The prolonged dispute between the official representatives of the dental profession and the Government over the scale of fees for the supply of dentures to panel patients under the National Health Insurance scheme has brought the art of mechanical (as distinct from surgical) dentistry rather prominently before the public eye. A few days before Christmas Mr. W. J. Brown, M.P., shocked the members of the profession by publishing a statement of some of the main facts relating to the production of dentures and the pay of the producers (Evening Standard, 20/12/46). In the words of Mr Brown, “In the West End you pay anything from 30 to 40 guineas for a set of teeth. In the provinces from 10 to 15. Even under the National Insurance scheme the price is over seven guineas. But the actual cost of the material which goes into a set of dentures is only about 15s. The balance represents the wages of the mechanics . . . and above all, the profit of the dentist. For the mechanic, on an average rate of £5 to £6 a week, will make several sets of dentures in a week’s work.” Here we have a fairly neat summary of small capitalist exploitation in a handicraft.

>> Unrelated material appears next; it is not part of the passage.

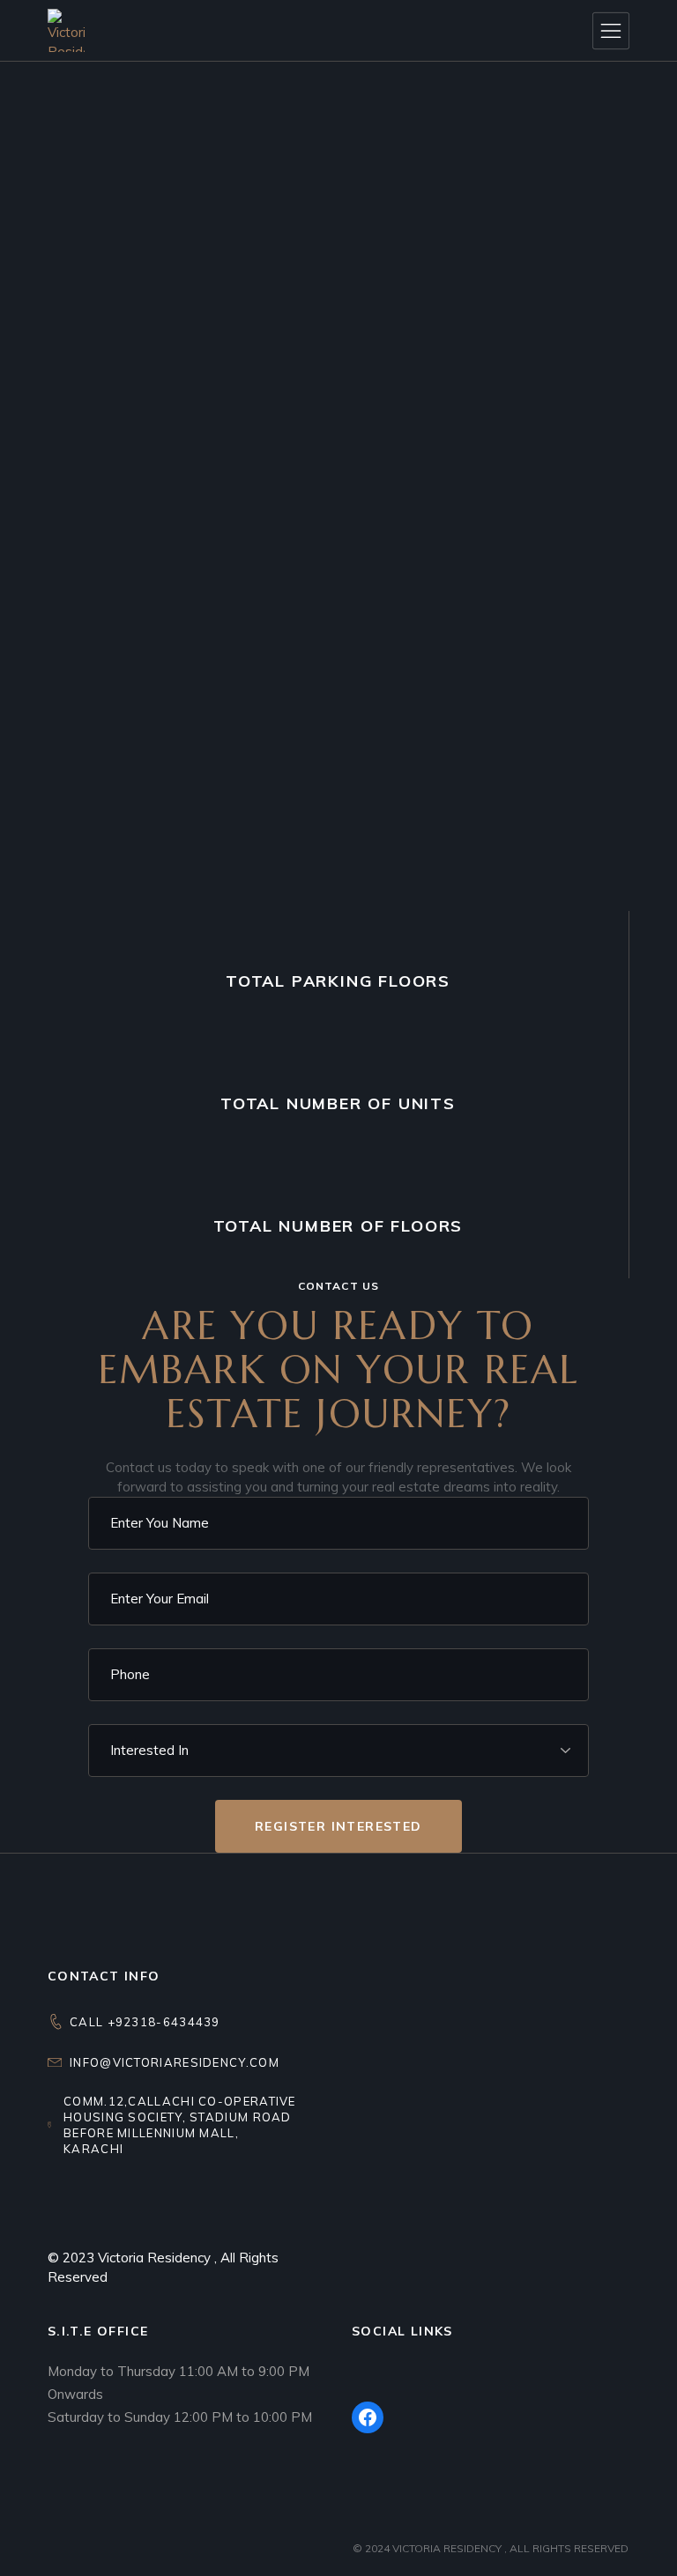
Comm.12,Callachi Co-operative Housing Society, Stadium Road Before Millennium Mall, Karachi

Artificial dentures, unlike boots and shoes, and clothes generally, cannot be mass produced. There is no such thing as making for stock. Every set of dentures must be moulded to a pair of models taken from impressions of the individual patient’s mouth. Hence there is little scope for machinery in the production of dentures and the capital outlay on a dental workshop is small as compared with that on the normal run of productive establishments. A considerable number of mechanics, financially more fortunate than the majority of their fellows, have set up such workshops, but the provisions of the Dentists Act of 1921 prohibits anyone not on the Dental Register from taking impressions. Hence the mechanic working on his own account can only deal openly with a member of the profession and not with the public directly. He cannot therefore obtain the full market price for his commodity under normal conditions. Moreover, even in this narrow sphere, the middle-man has managed to insert himself, and a few fairly substantial concerns, employing, perhaps, a few dozen of the more poverty stricken mechanics, have claimed their percentage of the dentist’s profit.
As Mr. Brown points out, however, the 1921 Act has not prevented mechanics from repairing and even reconstructing existing dentures, and during the war a regular rash of repair shops has sprung up in most large centres of population. The dental profession have a shrewd and probably well-founded impression that behind the mask of the repair shop a good deal of illegal impression-taking goes on. Hence their desire to wipe out the repair-shops by means of a clause in the new Health Services Bill. Side by side with this effort they are demanding nine guineas as the price of a set of panel dentures (representing about eight hours’ work on the part of the mechanic), to which the dentist himself contributes about an hour of his time, although, of course, it is highly skilled labour. Whatever the outcome of the dispute, the position of the majority of mechanics will remain that of wage-slaves. Their direct or indirect employers are not agitating for higher fees in order to have the pleasure of paying more wages. During the war the small “ sectional organisations of mechanics, inside the larger bodies such as N.U.D.A.W. (and the Society of Goldsmiths, etc., in London), gained official recognition from the associations of professional men. Little serious effort has been made, however, on the part of these associations to compel their members to take mechanics seriously by respecting the terms of the national agreement. A temporary scarcity of mechanics has enabled them to force up wages in an endeavour to meet the rising cost of living. This appears to have reached its limit and even a Trade Union hospital such as Manor House has scrapped the grading scheme and adopted a wage scale which private employers are quite willing to pay. Bemused by the fancied advantages of “nationalisation” (in some form or another), the mechanics’ officials attach more importance to co-operating with their employers on public bodies than to improving their ability to defend their own interests. Under the new National Health scheme the wage-negotiating machinery will remain, as now, under the control of a Joint Council of masters and men with an alleged common interest in “the welfare of the craft” as a guiding idea.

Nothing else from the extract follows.